By Ryan Greenberg
Award-winning visual artist Carmen Argote finds inspiration for her art in the physical world around her, from moving through space and allowing her body to interact with her surroundings, she recently told a UC Santa Barbara audience.
Born in Guadalajara, Mexico and now based in Los Angeles, Argote began her recent presentation in the UCSB Art Department’s Visiting Artist Colloquium series by describing a collection called Pyramids, inspired by her walks through Los Angeles’s Lincoln Park. Pyramids, which was displayed at the Panel LA exhibition in 2017, includes a collection of papers with abstract drawings made of coffee stains and a series of platforms arranged into stairs with coffee-makers placed on top.
“I learn something from every show. But when I think about this show, I really think about allowing my walking practice to come through,” Argote said in the recent Zoom event. Nearly 200 people signed on to listen to Argote, who has been exhibited all over California, and also Denver, Miami, Bogota, Guadalajara, and Istanbul.
The artist, who works in a multitude of 2-D and 3-D artistic mediums, got both her bachelor’s degree and Master of Fine Arts from UCLA, and went on to complete an artist’s residency at the Skowhegan School of Painting and Sculpture in 2009. Argote gave students a virtual tour of her website, telling the stories behind her works.

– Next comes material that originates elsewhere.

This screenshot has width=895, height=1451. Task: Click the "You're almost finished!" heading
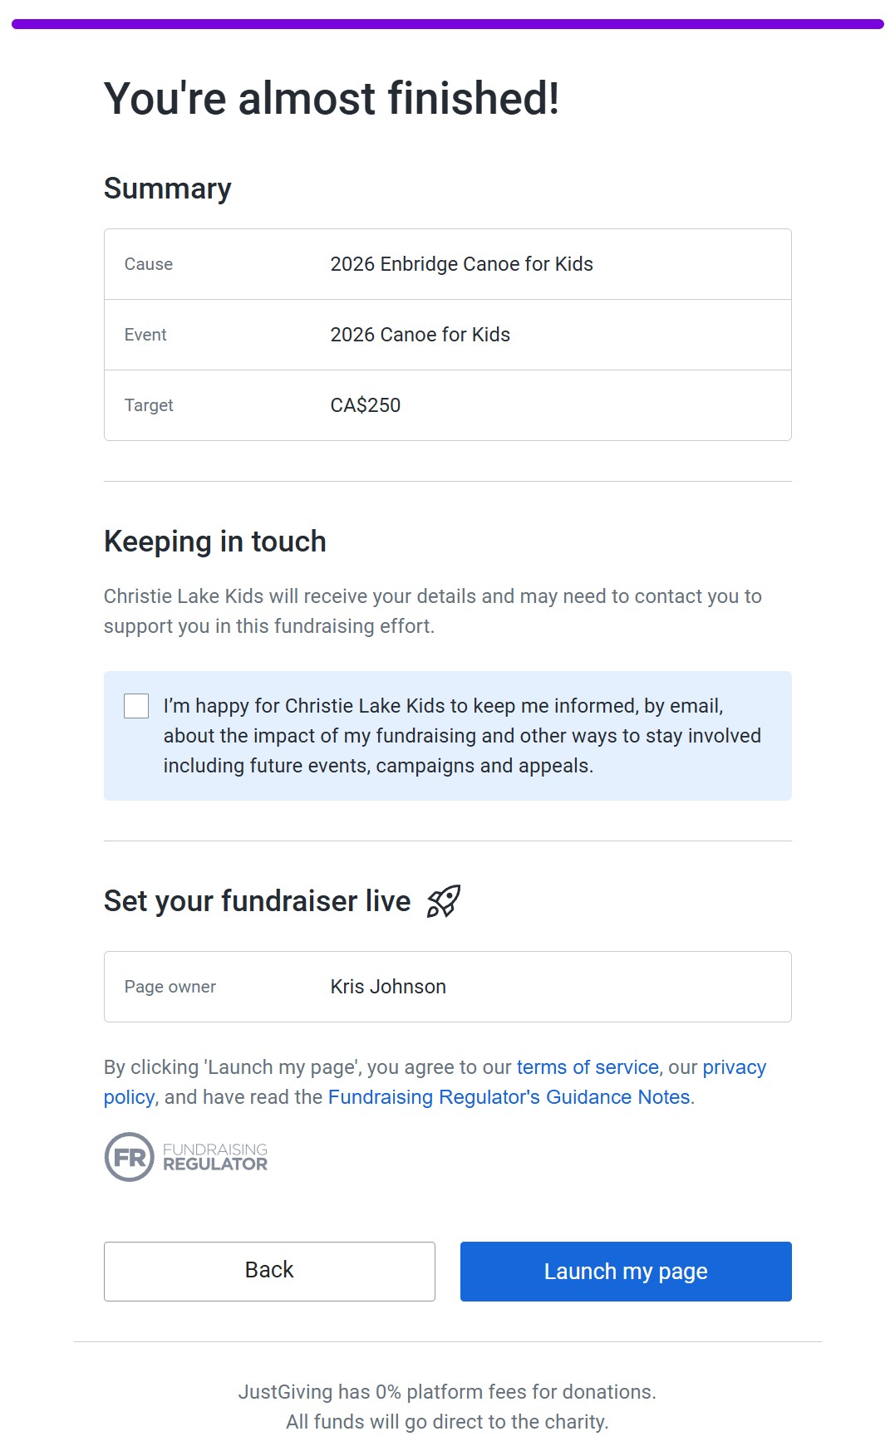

Argote then shared a video of art she created for a collection she calls Be Loved, sometimes referred to as Beloved. Argote shared footage of herself creating art at a cemetery. In one clip, Argote placed a canvas over a tombstone, and then mashed up red crayon wax to make a rubbing. She then used the ground-up wax and rubbed it over the tombstone so that the words on the tombstone would appear on the canvas. Argote chose words like “mother” and “beloved” from the tombstones, and made canvases of these words overlapping each other over and over.
Argote described her process and the meaning behind her work, saying she wants to use her entire body in making her artwork, and the work to reflect that.
Argote then offered attendees a tour of her home studio. The walls of the main workspace of the studio offered many displays of 2-D visual art on the walls, covered by a protective plastic film. The room was also filled with what Argote calls “comfort objects,” soft holdable objects, such as stuffed towel wrappings or miniature figurines of people or animals that she said were inspired by therapy sessions. Argote created these objects because she noticed a “transference of [herself] into the object,” and they also made her feel motherly — an example of how the artist “feels a connection to how objects can hold people, ideas, actions, and energy.”
Argote then virtually took attendees outside to show her rooster coop. She considers her flock a part of not only her studio, but also her home. Argote has art displayed in the coop for the roosters to enjoy, and each rooster has a comfort object of their own as well.
In the Q&A after her talk, Argote described an interactive process between her own emotions or attitudes and her art. “I wanted to be surprised by my artwork. I wanted to have a conversation. I didn’t want to just have an idea, and make it,” she said. Argote then challenged her audience to push beyond the obvious and learn from art. “You have to learn that the artwork knows more than you,” she told art students.
Ryan Greenberg is a student at UC Santa Barbara who studies Communication and Professional Writing. He wrote this article for his Writing Program course Digital Journalism.